By above-mentioned accompanying drawing, illustrate the embodiment that the disclosure is clear and definite more detailed description will be had hereinafter.These accompanying drawings and text description be not in order to limited by any mode the disclosure design scope, but by reference to specific embodiment for those skilled in the art illustrate concept of the present disclosure.
Embodiment
Here will be described exemplary embodiment in detail, its sample table shows in the accompanying drawings.When description below relates to accompanying drawing, unless otherwise indicated, the same numbers in different accompanying drawing represents same or analogous key element.Embodiment described in following exemplary embodiment does not represent all embodiments consistent with the disclosure.On the contrary, they only with as in appended claims describe in detail, the example of apparatus and method that aspects more of the present disclosure are consistent.
Before specifically introducing each embodiment of the disclosure, first summary description is carried out to main thought of the present disclosure: in order to automatically identify the performer occurred in video, need to extract two field picture from video, onestep extraction of going forward side by side goes out to include the two field picture of facial image, utilize preset algorithm to carry out facial image identification to these two field pictures again, identify the actor information in video.Specifically, disclosure embodiment determines the actor information in video based on the model of cognition obtained in advance, Face datection and tracking technique, and then the user of the actor information identified to viewing video is presented.
Fig. 1 is the process flow diagram of a kind of method for processing video frequency according to an exemplary embodiment, as shown in Figure 1, the method for processing video frequency of the present embodiment can be applied in the terminal (client device) that also can be applied to receiver, video side in the video server of video provider, illustrate to be applied in video server below, the method for the present embodiment comprises the following steps:
This method for processing video frequency comprises the following steps:
In a step 101, obtain pending target video, comprise in target video: detect frame and tracking frame.

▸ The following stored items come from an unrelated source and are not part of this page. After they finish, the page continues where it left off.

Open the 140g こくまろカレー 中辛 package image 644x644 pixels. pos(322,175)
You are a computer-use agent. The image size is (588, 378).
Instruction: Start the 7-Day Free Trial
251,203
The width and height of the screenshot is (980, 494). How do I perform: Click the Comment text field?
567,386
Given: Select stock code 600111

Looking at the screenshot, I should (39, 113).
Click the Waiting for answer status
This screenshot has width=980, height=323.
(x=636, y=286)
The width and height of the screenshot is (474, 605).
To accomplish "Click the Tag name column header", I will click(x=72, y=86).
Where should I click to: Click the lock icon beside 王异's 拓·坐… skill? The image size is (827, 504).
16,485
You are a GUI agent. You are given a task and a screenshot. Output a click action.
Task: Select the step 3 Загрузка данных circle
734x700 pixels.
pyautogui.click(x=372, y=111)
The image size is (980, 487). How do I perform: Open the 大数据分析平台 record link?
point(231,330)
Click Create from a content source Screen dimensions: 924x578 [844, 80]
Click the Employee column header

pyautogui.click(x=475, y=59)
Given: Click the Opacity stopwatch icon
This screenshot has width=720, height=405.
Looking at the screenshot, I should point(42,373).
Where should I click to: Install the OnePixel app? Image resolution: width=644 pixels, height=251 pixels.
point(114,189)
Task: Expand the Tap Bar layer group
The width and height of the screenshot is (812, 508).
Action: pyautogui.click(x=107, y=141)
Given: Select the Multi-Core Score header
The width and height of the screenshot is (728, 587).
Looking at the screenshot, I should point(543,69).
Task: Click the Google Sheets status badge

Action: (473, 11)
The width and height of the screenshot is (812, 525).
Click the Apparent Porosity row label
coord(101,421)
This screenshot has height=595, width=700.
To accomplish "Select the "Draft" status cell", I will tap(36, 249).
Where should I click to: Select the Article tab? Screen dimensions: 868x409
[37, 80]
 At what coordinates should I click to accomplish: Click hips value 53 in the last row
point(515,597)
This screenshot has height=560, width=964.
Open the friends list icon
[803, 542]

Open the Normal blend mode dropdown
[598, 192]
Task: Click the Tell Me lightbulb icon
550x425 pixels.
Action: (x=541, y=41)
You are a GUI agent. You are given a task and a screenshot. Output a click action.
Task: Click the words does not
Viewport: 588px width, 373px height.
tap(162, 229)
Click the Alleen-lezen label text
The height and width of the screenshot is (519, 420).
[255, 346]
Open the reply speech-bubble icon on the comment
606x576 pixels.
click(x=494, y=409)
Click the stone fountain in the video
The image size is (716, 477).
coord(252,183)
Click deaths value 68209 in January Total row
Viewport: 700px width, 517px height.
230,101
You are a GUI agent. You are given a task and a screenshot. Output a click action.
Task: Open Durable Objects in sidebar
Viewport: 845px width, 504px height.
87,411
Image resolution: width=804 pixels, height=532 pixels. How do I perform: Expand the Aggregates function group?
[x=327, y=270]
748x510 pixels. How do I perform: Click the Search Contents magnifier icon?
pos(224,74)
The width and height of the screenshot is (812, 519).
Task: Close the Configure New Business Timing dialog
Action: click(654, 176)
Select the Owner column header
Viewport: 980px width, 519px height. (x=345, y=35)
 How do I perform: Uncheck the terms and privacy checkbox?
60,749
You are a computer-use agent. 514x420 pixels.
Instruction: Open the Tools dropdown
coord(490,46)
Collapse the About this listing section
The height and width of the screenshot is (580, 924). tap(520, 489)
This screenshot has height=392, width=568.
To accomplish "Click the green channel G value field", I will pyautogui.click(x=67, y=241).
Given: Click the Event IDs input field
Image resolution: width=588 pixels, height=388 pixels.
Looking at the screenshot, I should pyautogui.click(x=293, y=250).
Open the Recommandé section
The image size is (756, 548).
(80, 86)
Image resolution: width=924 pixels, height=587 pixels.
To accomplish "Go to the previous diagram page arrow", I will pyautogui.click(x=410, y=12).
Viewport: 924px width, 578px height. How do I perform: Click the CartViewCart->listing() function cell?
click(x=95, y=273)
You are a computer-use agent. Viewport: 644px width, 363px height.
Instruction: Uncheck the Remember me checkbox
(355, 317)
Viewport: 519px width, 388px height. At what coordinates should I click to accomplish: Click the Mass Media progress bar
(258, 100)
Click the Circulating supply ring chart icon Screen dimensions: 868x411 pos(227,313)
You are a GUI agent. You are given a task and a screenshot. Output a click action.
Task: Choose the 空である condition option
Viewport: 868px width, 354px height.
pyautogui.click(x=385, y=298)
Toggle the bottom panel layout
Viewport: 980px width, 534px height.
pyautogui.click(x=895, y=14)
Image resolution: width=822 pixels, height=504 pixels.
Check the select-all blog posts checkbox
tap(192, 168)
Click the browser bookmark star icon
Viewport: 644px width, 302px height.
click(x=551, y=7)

Concrete, target video can be the complete video of a program, or partial video.Target video is formed by connecting by still image one by one, by carrying out the identification of facial image to the two field picture forming target video, can realize the identification to the performer occurred in target video.But will comprise the image information of tens frames in the video in a usual second, if all carry out recognition of face operation to the every two field picture in target video, operand is huge, and recognition efficiency is not high.Therefore, can extract some specific two field pictures in target video, scan the particular frame image that these extract, obtain the face characteristic information comprised in image, these are detected frame exactly by the two field picture scanned; Those are not carried out to the two field picture of Scanning Detction, the mode of signature tracking can be adopted, before searching in tracking frame, in detection frame, scan the face characteristic obtained.Thus the frame information including facial image in target video can be obtained, for recognition of face is below prepared.
In a step 102, Face datection is carried out to detection frame, obtains the detection data detecting the facial image comprised in frame.
Concrete, by scanning detection frame, judge whether there is face information in this detection frame.If exist, the detection data of record facial image, detect packet and contain: the face mark distinguishing different facial image.In a two field picture, likely comprise single face information, also likely comprise the face information of many people, effectively can distinguish by face mark the different faces scanned.
In step 103, according to face mark, face tracking is carried out to tracking frame, determines whether to comprise in tracking frame to identify corresponding facial image with face.
Concrete, as previously mentioned, scan according in detection frame the face characteristic obtained, be identified in tracking frame the face followed the trail of and whether exist and detect and occurred in frame based on face.
At step 104, from detecting the frame extracting frame and tracking frame and include face mark, two field picture to be identified is obtained.
Concrete, when finding facial image in detection frame and tracking frame, then the detection frame and tracking frame that include facial image are extracted from target video, as the two field picture to be identified identifying face identity corresponding to facial image.
In step 105, based on the model of cognition obtained in advance, recognition of face is carried out to two field picture to be identified, obtain the face recognition result of facial image in every frame.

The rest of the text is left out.